On a purely practical level, yes a lot of soldiers died, but most of them survived. It was only part of the male component that was lost anyway. The female gene component was untouched. And a great many of those who did die had already reproduced. Anyway, although soldiers make up a higher proportion of the brightest and the best certainly the youngest and the fittest anyway it is the less bright and best among them that are more likely to get the chop. A lot of work has been done on the mental and psychological characteristics of good soldiers (mostly by the US military incidentally) and their conclusions are that intelligent, ballsy, sociable people with a good sense of humor and leadership ability make better soldiers. And they measured better to mean less likely to be killed.

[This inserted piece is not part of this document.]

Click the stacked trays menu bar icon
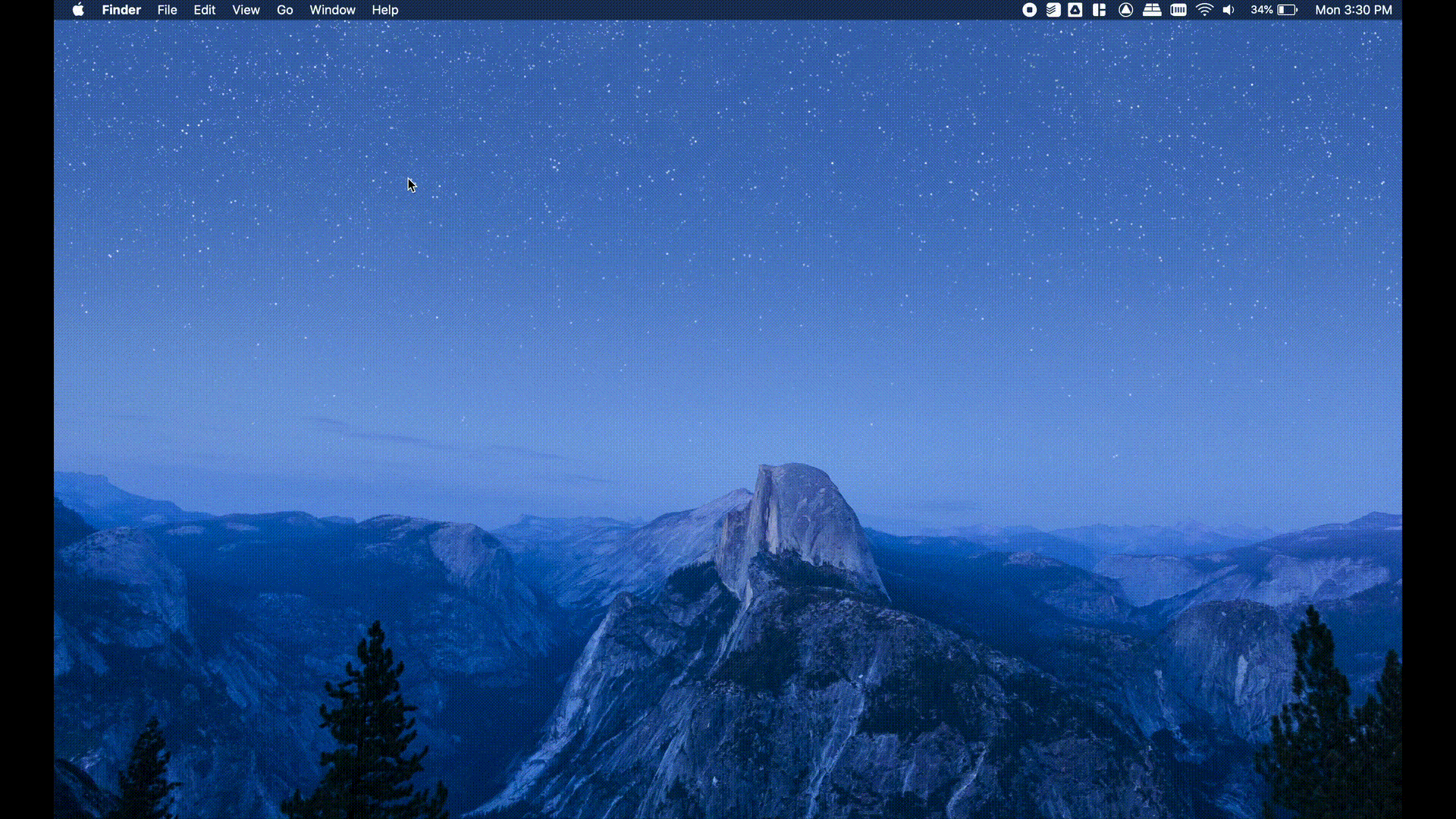 pyautogui.click(x=1152, y=10)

Thats all moot anyway, as the environment and upbringing of people that mysterious combination of things we call culture - is far more important than genetics in determining the characteristics of a people. It was the effect the war had on those things that was really important.
Prior to WW1 it was thought by most Brits that imperialism was a good thing - it made the country great and powerful and it fostered trade (although there had always been some disquieting voices who complained it was expensive and got the UK embroiled in foreign wars). The horrors of WW1 trench warfare shook that paradigm. When the dust settled, it was increasingly felt (and not entirely unjustifiably) that the entire war had been a pointless conflict fought merely because of imperial ambition to make rich men even richer. Little had been achieved at enormous cost. Millions had died, millions more were paupered. The economy had been badly damaged, pacifism soared. The nation faltered, no longer sure of itself. No longer sure of the entire reason it existed.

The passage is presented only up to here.